Fish kill episodes have been occurring since 2002 at Kakiputan Channel, where this town and Bolinao have established their mariculture zones. The area has been used for bangus culture since 1995.

Fish kills

“We did a core sampling there and we found that at the bottom of the channel was muck more than a meter thick. So we cannot deny that every year, fish kills take place there,” Rosario said.

According to him, water in the channel does not move during neap tides, reducing the dissolved oxygen (DO) level and sending the stocks to the surface belly up.

Sual, which has been aggressive in its bangus production, also has a problem with water quality, Rosario said.

The town’s mariculture area at Cabalitian Bay, which hosts 800 cages, has almost zero DO in its sea bed, he added.

Aside from the deteriorating water quality in the mariculture zones, Pangasinan’s bangus growers are having difficulty in buying bangus fry, Rosario said.

He cited a study of the University of the Philippines Marine Science Institute that said the country needed at least 1.5 billion bangus fry every year.

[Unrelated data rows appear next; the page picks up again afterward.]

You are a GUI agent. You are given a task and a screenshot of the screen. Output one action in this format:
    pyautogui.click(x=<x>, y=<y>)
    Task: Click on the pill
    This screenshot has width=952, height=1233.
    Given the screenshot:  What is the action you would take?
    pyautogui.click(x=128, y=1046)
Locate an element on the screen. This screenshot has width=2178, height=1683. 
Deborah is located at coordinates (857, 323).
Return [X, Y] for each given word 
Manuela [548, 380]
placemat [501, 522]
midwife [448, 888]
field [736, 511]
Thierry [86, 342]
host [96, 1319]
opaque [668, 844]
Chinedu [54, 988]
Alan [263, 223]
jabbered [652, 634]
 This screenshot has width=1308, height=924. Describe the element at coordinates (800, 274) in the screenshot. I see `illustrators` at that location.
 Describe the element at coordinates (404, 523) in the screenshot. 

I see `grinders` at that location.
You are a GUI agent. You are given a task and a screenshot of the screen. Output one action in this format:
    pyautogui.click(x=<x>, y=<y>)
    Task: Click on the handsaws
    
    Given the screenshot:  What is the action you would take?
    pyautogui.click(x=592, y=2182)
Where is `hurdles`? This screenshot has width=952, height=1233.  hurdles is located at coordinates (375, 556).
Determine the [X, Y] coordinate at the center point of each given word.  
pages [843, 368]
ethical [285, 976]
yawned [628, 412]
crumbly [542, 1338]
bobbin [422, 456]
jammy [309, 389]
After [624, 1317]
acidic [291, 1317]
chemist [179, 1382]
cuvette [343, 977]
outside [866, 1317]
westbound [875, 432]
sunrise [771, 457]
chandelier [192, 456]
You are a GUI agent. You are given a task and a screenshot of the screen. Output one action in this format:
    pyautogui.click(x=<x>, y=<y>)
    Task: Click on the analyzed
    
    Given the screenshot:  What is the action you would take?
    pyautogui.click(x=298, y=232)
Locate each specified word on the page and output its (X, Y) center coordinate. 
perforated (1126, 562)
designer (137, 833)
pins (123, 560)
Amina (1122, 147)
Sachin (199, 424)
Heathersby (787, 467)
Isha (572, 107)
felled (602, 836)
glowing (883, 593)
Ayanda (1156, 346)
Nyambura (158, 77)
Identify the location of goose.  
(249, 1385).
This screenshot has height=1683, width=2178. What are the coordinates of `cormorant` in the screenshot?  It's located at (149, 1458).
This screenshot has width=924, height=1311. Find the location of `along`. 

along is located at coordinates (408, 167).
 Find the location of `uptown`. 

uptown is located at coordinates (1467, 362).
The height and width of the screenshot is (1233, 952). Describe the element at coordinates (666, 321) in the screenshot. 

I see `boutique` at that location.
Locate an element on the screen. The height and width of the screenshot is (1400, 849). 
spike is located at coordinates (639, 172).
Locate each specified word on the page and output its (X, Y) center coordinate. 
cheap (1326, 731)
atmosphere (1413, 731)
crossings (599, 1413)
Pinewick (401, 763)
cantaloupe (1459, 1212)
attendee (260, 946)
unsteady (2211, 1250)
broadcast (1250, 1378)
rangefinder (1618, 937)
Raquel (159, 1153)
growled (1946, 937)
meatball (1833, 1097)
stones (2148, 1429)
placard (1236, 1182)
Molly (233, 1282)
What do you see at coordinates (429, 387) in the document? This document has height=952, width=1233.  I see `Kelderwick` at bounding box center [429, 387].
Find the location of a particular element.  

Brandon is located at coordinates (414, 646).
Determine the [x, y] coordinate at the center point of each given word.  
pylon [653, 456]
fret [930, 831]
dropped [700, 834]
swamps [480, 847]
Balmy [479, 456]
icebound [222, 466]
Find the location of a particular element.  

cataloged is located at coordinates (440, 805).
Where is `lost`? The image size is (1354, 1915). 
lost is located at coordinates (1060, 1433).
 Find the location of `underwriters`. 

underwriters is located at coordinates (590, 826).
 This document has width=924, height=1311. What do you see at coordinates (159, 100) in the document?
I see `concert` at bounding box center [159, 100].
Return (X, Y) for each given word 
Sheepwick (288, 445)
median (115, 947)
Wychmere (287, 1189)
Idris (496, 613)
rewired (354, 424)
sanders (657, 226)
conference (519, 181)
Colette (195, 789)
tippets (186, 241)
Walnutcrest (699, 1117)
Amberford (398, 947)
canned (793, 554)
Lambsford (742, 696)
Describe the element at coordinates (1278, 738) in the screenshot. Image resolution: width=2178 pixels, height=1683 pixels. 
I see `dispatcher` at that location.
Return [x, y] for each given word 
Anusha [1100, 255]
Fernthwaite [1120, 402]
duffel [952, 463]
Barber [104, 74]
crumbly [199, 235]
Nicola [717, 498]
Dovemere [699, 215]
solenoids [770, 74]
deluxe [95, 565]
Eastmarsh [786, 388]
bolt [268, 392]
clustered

“We could not produce this number. Nobody knows how many fry we are importing. I think there’s a problem in counting,” he said.

Indonesian imports

Isagani Rarang, also a bangus grower here, said he and the other farmers imported millions of fry from Indonesia.

“The problem with imported fry is that only about 10 percent are alive when they arrive here,” he said.

According to Rosario, it usually takes 10 to 15 days for the fry to recover from stress they suffered while being transported.

Once they reach farms here, the fry are first reared in transition ponds for 60 days until they become 3- to 4-inch fingerlings. The fingerlings are then released in cages. They are harvested after four to six months.

A hatchery in Sual would have been a good source of fry but it could not meet the requirement of 2 to 3 million fry, Rarang said, adding that the hatchery could provide only 500,000.

To make sure that there are enough bangus when a major fish kill breaks out in western Pangasinan, the government should start looking for other areas outside the province that could be developed into mariculture zones, Rosario said.

“We have no expansion areas in Pangasinan. We could no longer produce more because our mariculture areas have limits,” he said.

“We have already banned pens and cages from our rivers. In Dasol [town], they do not like [aquaculture] there because it will destroy their salt industry. They won’t also like it in Alaminos [City] because it will destroy their tourism,” he added.
Alaminos hosts the Hundred Islands National Park.

Bangus industry dev’t

A good place to start bangus culture would be at Casiguran Sound in Aurora province, Rosario said. “It was declared as a mariculture park seven years ago and it’s easier to manage than western Pangasinan,” he said.

With good roads and an airport there, it would be easier to transport bangus to Metro Manila and other regions, he said.

To address the country’s bangus fry shortage, Rosario had proposed a bangus fry industry development program, which, he said, had been approved by Agriculture Secretary Emmanuel Piñol and Director Eduardo Gongona of the Bureau of Fisheries and Aquatic Resources.

Under the program, government facilities will produce bangus eggs which will be sold to private satellite hatcheries. “This is the Indonesian model, which is already tested. We don’t have to reinvent the wheel,” Rosario said.

He said: “Local government officials are still in denial that their mariculture areas are deteriorating. Maybe because these are revenue earners in their place. But if science comes in, the water there is no longer healthy.”

Improving the water quality in mariculture zones should take precedence for the survival of Pangasinan’s bangus industry, Rosario said.

“We just have to focus. A better water quality means maximum profitability of the venture,” he said.